Ähnlich alt ist Holtorf, dessen Ortskern Oberholtorf Reste einer romanischen Saalkirche aus dem 11. Jahrhundert über merowingischen Vorgängerbauten freigab; am Westhang der Holtorfer Hardt fanden sich zudem Hügelgräber aus der Zeit um 4000 vor Christus. Auch hier betrieb die Firma Bleibtreu im 19. Jahrhundert Braunkohle- und Alaunabbau.

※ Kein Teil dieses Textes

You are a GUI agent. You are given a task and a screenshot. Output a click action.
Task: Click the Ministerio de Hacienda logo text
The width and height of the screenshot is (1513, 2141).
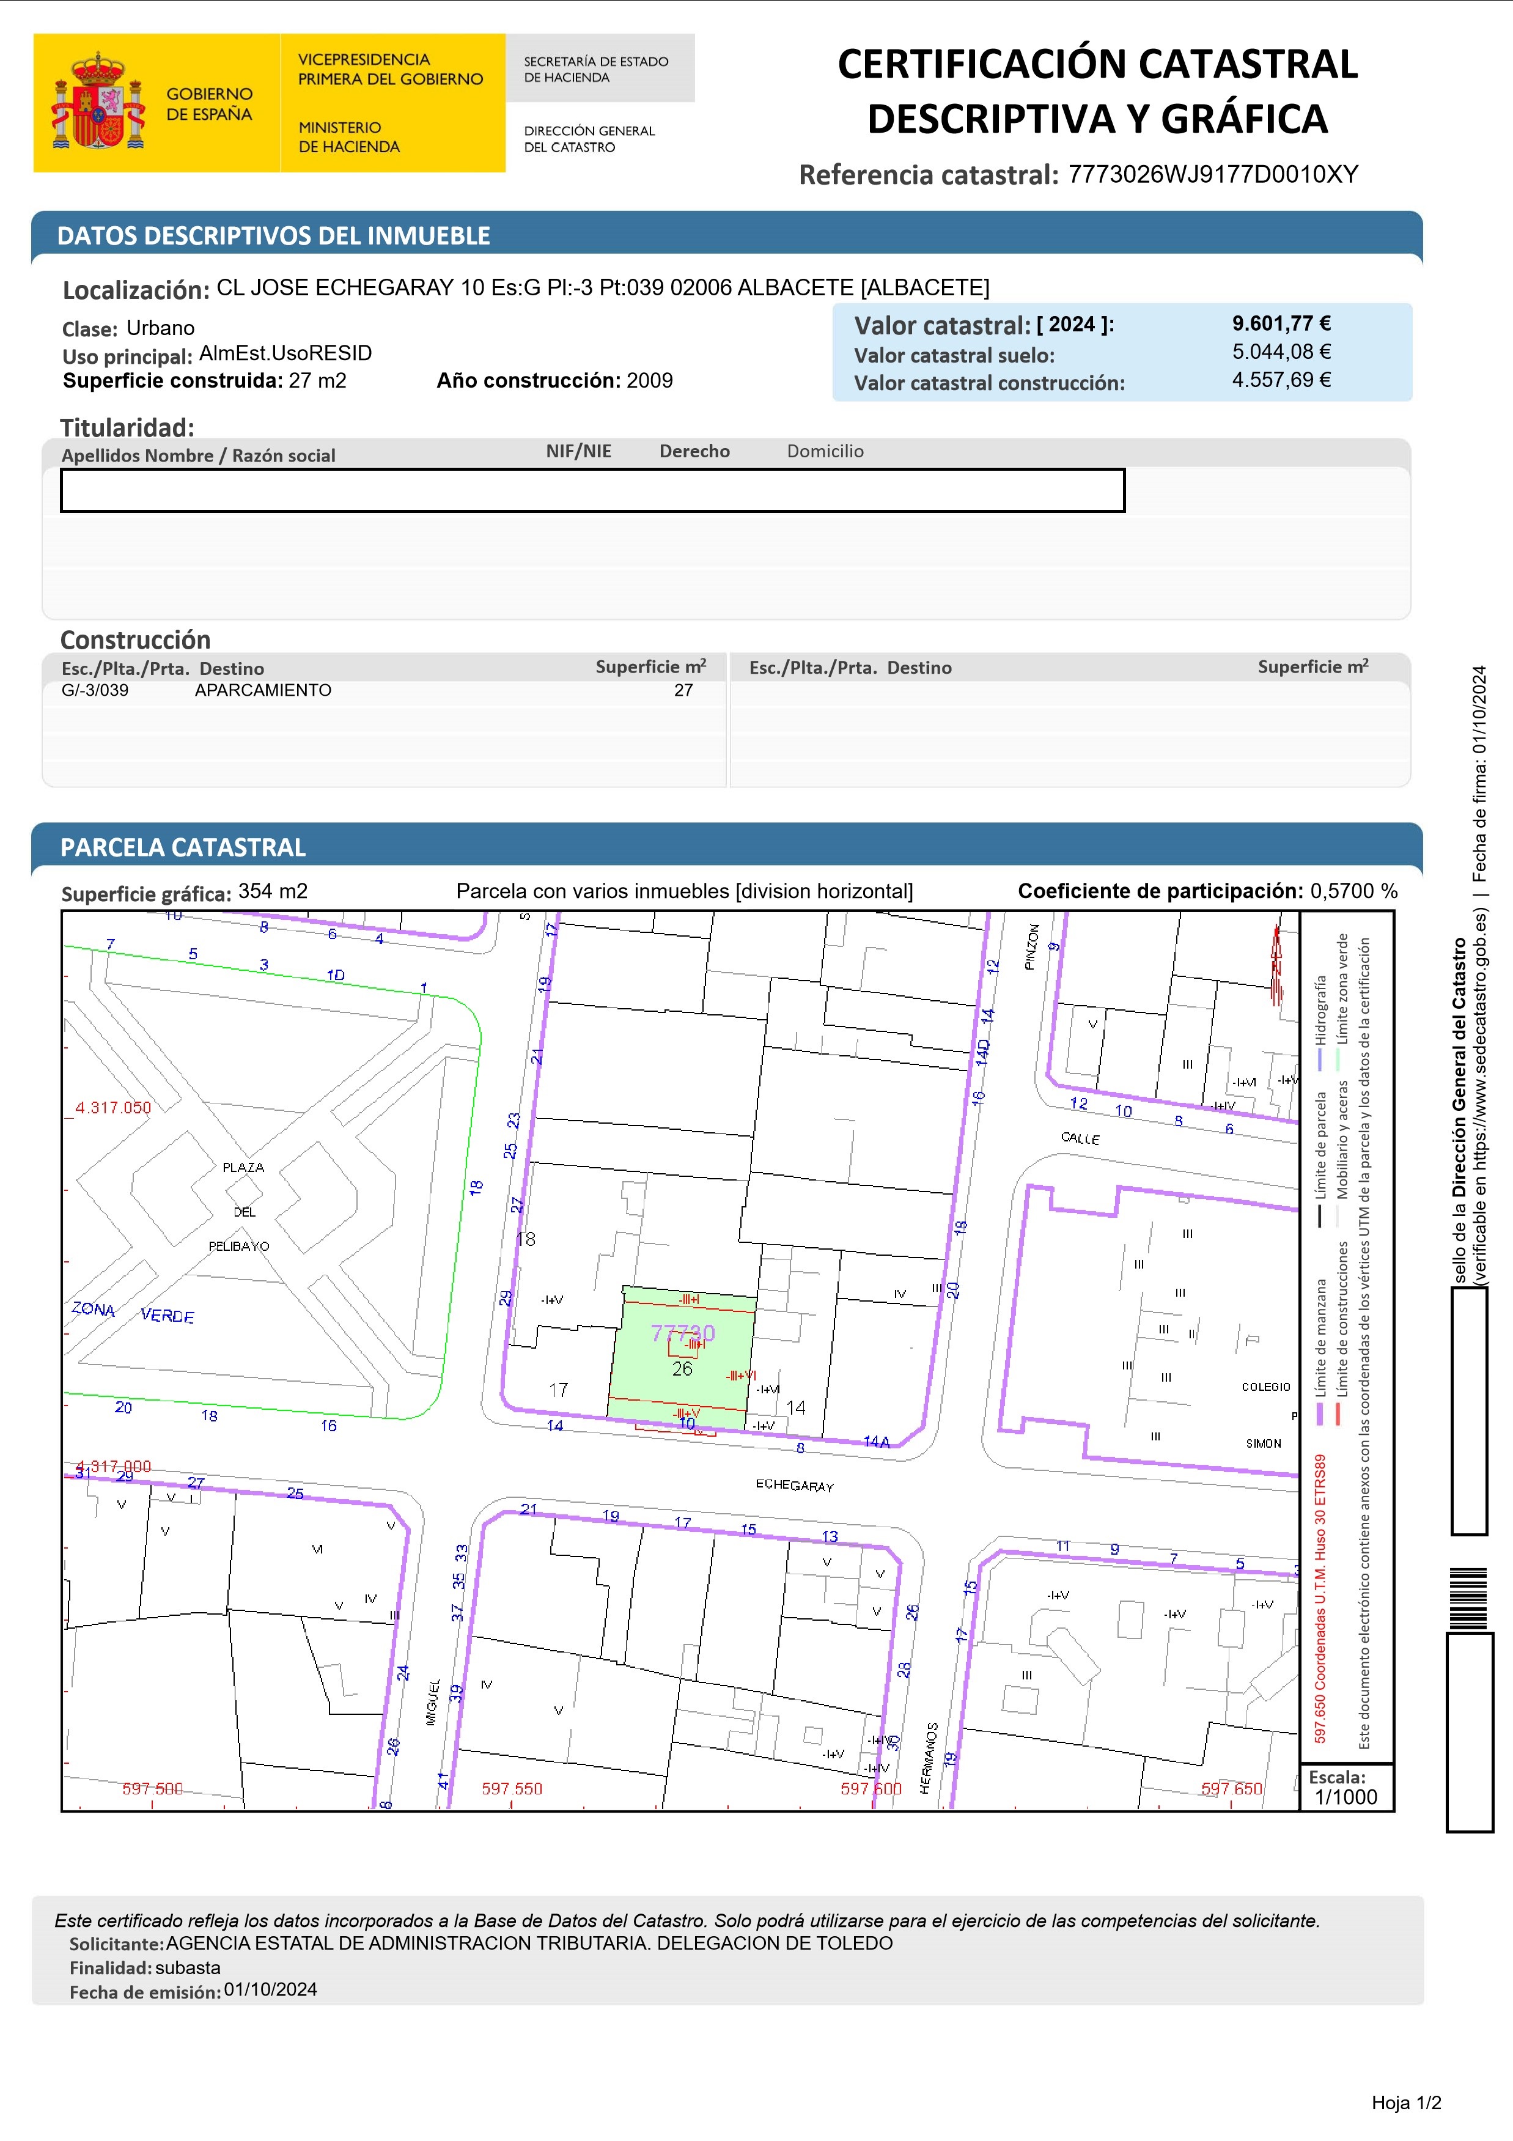point(349,137)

Im benachbarten Pützchen-Bechlinghoven legten Archäologen seit 2007 eine der größten bekannten merowingerzeitlichen Siedlungen Deutschlands frei, mit bislang 94 nachgewiesenen Gebäudegrundrissen auf dem nicht überbauten Gelände beiderseits der Bundesstraße 56. Weitere Anteile der PLZ liegen in Vilich-Müldorf, Hoholz, Küdinghoven und Vilich.
Die PLZ 53229 umfasst 13,1 km² mit 24.473 Einwohnerinnen und Einwohnern, entsprechend 1.862 Personen je Quadratkilometer.
Im Osten grenzt das Gebiet an Königswinter und Sankt Augustin.